Halifax Bank became a part of Lloyds Banking Group in 2008, when Lloyds acquired HBOS. Within Lloyds Banking Group’s house of banking brands, Halifax was regarded as the most value-driven, although customer demographics were very similar to Lloyds and Bank of Scotland. Thanks to its heritage as a mutual society, Halifax is most closely associated with the products of savings and mortgages. With roots in the north of England, penetration in the south was also an objective – as was the need to support bank staff engaging more fully with their local community. Coming out from behind the counter, as it was expressed internally. As LBG decided to pursue Community Partnership as a model for sponsorship, Redmandarin was briefed to scope opportunities for Halifax.

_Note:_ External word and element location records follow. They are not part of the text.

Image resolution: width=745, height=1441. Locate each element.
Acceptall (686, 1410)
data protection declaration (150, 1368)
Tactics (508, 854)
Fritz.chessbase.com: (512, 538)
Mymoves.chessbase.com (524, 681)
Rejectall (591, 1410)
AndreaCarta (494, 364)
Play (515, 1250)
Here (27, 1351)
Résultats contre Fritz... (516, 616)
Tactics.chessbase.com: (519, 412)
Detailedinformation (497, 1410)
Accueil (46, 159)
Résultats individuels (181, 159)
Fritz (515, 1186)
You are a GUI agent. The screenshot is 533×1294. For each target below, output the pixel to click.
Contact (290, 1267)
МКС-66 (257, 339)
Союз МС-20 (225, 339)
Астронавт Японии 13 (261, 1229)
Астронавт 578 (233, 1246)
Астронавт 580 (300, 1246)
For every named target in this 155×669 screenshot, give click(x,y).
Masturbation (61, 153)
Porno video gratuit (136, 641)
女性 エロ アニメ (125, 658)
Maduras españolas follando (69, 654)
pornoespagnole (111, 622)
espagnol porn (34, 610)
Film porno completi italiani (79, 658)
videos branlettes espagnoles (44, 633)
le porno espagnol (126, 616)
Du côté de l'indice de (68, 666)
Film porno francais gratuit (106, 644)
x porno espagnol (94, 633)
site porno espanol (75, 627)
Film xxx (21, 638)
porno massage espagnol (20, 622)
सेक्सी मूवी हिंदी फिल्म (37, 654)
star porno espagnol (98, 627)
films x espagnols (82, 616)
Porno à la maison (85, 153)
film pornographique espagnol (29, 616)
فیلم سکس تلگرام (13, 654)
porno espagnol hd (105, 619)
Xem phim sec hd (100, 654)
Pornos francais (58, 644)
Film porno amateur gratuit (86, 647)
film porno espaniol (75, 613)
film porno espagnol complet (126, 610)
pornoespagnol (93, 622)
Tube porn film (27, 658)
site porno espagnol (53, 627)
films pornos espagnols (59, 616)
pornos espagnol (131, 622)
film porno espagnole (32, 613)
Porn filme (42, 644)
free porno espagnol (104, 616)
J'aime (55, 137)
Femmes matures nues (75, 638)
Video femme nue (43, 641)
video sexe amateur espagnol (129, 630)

With traditional sponsorship excluded from the search, we considered a wide range of not for profit partnerships and public institutions, where community value was an intrinsic. As mass reach was still key, we explored in depth NGOs with high brand awareness but also centralised enough to deliver a single campaign across the UK. We presented a wide range of opportunities to Halifax, but The Big Lunch met their needs perfectly.
Run by The Eden Project, the premise of The Big Lunch is to build community by encouraging communities to host communal lunches. Simple but effective : impact studies demonstrated reduced alienation, reduced loneliness, greater sense of community and a greater commitment to community-building by participants. The results were so impressive that The Big Lunch was also about to embark on a programme to create community change-makers, supporting local people with training and resource to act as catalysts for community action.
The Big Lunch was enormously popular with Halifax staff. It offered them the opportunity to support their local community at a level which was sustainable – ranging from organising high street lunches to supporting local organisers with free resources. For some Halifax members, it was transformative : ‘I’ve worked for Halifax for over 30 years and I have never been so proud.’ It brought the staff into the community, it focused squarely on neighbourhoods and housing, aligned with their leading position as a mortgage provider, it had national reach as a brand and was supremely adaptable.
It also connected with the activist zeitgeist, enabling community organisers to play a larger role in their communities – if they wanted – through the Change-maker programme. The partnership had a highly positive impact on brand metrics and equally so with employee engagement, a very active consideration as Halifax was still integrating within Lloyds Banking Group.